Pour notre nouveau projet Réveille-moi quand je serai libre, le besoin de créer une pièce est venu directement des personnes concernées : des aumôniers, des gardiens, des animateurs, des détenus, des ex-détenus, des représentants de la direction, des juges, des avocats et de politiciens se sont réunis pour développer avec nous une réflexion autour de la justice, du système pénitentiaire et de problèmes inhérents à la prison. Le but étant de susciter un débat tant à l’intérieur qu’à l’extérieur de la prison, d’améliorer la perception qu’a le public du monde carcéral, mais aussi de tenter d’améliorer la communication entre les divers groupes qui se côtoient dans ce milieu.
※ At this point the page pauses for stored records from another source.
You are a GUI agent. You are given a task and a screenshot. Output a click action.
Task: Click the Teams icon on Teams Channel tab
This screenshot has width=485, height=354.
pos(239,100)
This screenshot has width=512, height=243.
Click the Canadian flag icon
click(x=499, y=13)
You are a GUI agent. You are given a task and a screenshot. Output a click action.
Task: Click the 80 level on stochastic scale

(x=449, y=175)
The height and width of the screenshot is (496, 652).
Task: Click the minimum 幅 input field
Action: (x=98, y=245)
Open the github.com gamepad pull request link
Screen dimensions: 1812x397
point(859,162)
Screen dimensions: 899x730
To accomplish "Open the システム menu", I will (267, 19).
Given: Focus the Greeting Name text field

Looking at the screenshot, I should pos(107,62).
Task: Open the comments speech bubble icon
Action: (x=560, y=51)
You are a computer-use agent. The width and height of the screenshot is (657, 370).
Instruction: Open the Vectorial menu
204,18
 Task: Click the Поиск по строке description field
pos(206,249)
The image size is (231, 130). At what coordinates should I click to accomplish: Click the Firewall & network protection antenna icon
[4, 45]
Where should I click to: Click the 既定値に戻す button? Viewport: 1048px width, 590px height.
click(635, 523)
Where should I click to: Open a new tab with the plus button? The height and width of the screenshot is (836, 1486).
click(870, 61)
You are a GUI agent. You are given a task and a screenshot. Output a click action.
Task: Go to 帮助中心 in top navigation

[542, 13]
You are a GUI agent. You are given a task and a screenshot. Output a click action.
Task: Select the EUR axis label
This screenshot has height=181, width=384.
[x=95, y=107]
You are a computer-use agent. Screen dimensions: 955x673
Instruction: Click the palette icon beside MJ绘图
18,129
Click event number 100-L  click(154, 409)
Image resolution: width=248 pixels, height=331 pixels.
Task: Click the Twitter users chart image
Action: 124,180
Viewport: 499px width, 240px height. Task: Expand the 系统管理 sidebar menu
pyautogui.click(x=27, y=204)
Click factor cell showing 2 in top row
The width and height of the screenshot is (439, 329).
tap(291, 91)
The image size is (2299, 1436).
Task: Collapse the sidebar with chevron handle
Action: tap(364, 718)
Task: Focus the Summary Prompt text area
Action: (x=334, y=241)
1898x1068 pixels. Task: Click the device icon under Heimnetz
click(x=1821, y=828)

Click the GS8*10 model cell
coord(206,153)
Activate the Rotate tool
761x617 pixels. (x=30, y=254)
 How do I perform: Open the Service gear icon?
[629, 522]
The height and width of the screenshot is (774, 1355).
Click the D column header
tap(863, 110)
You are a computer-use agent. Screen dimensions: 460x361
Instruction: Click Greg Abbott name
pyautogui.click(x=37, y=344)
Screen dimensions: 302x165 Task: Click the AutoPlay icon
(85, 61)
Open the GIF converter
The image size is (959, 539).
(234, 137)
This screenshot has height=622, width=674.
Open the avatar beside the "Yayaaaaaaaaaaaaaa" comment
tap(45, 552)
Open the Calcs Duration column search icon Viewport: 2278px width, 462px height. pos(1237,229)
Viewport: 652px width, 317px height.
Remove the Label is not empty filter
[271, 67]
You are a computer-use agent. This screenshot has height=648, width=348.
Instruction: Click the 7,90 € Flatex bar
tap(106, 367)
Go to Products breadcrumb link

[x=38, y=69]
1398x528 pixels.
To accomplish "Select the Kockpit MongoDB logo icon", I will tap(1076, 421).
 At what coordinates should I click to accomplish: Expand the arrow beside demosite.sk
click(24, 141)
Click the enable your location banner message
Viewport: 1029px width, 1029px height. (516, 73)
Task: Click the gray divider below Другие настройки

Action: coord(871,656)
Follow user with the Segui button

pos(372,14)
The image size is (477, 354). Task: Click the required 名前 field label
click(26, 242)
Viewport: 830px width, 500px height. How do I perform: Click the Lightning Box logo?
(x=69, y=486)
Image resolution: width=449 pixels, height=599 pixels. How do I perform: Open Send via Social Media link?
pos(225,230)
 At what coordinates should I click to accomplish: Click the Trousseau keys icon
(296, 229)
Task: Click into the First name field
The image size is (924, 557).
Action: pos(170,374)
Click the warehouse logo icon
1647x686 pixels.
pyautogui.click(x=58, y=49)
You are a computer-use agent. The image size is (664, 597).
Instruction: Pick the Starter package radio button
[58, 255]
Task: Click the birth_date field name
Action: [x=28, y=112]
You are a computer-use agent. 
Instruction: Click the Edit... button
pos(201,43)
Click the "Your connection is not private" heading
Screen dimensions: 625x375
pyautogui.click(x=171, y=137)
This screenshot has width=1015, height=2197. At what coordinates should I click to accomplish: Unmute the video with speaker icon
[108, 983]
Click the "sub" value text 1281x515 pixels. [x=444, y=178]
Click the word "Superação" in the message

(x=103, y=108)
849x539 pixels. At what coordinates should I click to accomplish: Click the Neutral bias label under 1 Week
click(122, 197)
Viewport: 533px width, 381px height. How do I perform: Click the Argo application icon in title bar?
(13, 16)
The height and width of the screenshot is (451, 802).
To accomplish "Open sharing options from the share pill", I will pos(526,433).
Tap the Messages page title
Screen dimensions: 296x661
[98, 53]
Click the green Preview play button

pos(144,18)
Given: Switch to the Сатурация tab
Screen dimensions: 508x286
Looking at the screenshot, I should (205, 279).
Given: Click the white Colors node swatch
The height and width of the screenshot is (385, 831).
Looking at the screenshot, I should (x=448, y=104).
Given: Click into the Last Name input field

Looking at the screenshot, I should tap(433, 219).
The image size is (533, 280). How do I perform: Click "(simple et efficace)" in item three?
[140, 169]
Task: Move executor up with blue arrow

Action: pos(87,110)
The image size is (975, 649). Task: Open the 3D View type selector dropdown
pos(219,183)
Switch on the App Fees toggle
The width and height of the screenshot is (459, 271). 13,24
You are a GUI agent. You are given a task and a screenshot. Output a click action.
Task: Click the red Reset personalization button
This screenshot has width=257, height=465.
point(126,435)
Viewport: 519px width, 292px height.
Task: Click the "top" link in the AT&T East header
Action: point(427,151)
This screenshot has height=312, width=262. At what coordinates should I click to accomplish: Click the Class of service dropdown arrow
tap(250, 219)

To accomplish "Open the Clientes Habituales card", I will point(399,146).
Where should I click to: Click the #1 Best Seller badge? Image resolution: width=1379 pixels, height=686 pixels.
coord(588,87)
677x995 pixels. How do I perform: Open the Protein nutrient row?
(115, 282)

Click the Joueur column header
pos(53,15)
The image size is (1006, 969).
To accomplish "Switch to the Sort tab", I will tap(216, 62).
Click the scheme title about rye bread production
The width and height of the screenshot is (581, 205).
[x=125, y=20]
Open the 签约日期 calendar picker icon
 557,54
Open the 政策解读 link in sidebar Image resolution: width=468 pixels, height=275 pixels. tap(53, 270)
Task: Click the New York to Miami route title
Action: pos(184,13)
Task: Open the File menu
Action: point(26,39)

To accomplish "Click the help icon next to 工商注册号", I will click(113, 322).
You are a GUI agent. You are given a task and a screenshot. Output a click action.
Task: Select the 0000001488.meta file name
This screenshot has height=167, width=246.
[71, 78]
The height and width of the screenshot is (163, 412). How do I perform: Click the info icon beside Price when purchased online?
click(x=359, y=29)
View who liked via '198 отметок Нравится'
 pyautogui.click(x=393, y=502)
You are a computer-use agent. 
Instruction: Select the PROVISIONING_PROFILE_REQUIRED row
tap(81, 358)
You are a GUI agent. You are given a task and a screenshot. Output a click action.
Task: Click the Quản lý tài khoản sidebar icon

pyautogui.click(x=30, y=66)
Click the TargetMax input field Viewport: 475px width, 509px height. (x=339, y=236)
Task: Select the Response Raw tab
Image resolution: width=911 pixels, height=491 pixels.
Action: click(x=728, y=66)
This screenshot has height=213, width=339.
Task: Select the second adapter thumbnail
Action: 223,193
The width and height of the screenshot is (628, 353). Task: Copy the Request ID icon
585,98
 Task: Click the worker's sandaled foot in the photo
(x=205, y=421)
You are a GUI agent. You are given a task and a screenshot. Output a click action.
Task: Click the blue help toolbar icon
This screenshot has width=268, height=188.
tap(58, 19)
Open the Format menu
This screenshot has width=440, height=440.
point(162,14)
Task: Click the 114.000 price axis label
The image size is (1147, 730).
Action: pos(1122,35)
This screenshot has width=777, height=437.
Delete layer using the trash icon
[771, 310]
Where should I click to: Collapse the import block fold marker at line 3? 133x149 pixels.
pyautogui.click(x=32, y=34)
Lors des échanges, très vite, certains problèmes précis ont été évoqués et ont débouché sur des objectifs importants :

  • tenter de revaloriser et de réfléchir sur le rôle de gardien et les rapports avec les détenus. Briser les clichés inhérents à cette profession, revendiquer une meilleure formation.
  • évoquer les problèmes liés aux cas psychiatriques désignés sous le terme d’« Article 43 » (personnes susceptibles d’être dangereuses et ne pouvant rester dans des institutions psychiatriques conventionnelles, casées à Champ-Dollon sans bénéficier de soins adéquats) et tenter d’obtenir la construction d’une structure spécialisée pour les accueillir.
  • Donner la parole aux détenus afin de leur permettre de s’exprimer dans leur complexité d’être humain. En effet, souvent le prisonnier se trouve réduit à son délit et nié en tant que personne à part entière. Toute sa vie tourne autour d’un instant d’égarement et tant qu’il se sent réduit à cet instant, coincé entre « sa faute » et son procès, il lui est souvent difficile de se reconstruire. A partir du moment où il se trouve reconnu en tant qu’individu, avec ses défauts et ses qualités, il peut mieux mesurer les conséquences de ses actes. Reconnaître les souffrances qu’il a infligées à autrui et en tire les enseignements qui vont lui permettre d’éviter de récidiver. Alors seulement il peut commencer à se transformer. Néanmoins, pour que ce processus se déclenche, il faut que le détenu puisse être entendu, que l’on admette que lui aussi peut souffrir, de ce qu’il a fait, de ce qu’il n’a pas fait, de ce qu’il a perdu. A partir du moment où cette reconnaissance existe, tout redevient possible et la porte s’entrouvre. Grâce à divers moyens d’expression qui peuvent être exercés dans une prison, certains détenus entament une démarche artistique personnelle qui est fondamentale pour retrouver leur équilibre. La parole, l’écriture, le dessin, la sculpture, la danse, la musique peuvent permettre de libérer des aspects de la personnalité réprimés dans le cadre de la détention et d’exorciser une vie quotidienne violente, pauvre, triste et ennuyeuse. En nous confiant leurs rêves et leurs révoltes et en se sentant écoutés, nombreux sont ceux et celles qui nous ont dit qu’il s’agissait pour eux d’une sorte d’évasion, d’un premier pas vers la reconquête d’une dignité.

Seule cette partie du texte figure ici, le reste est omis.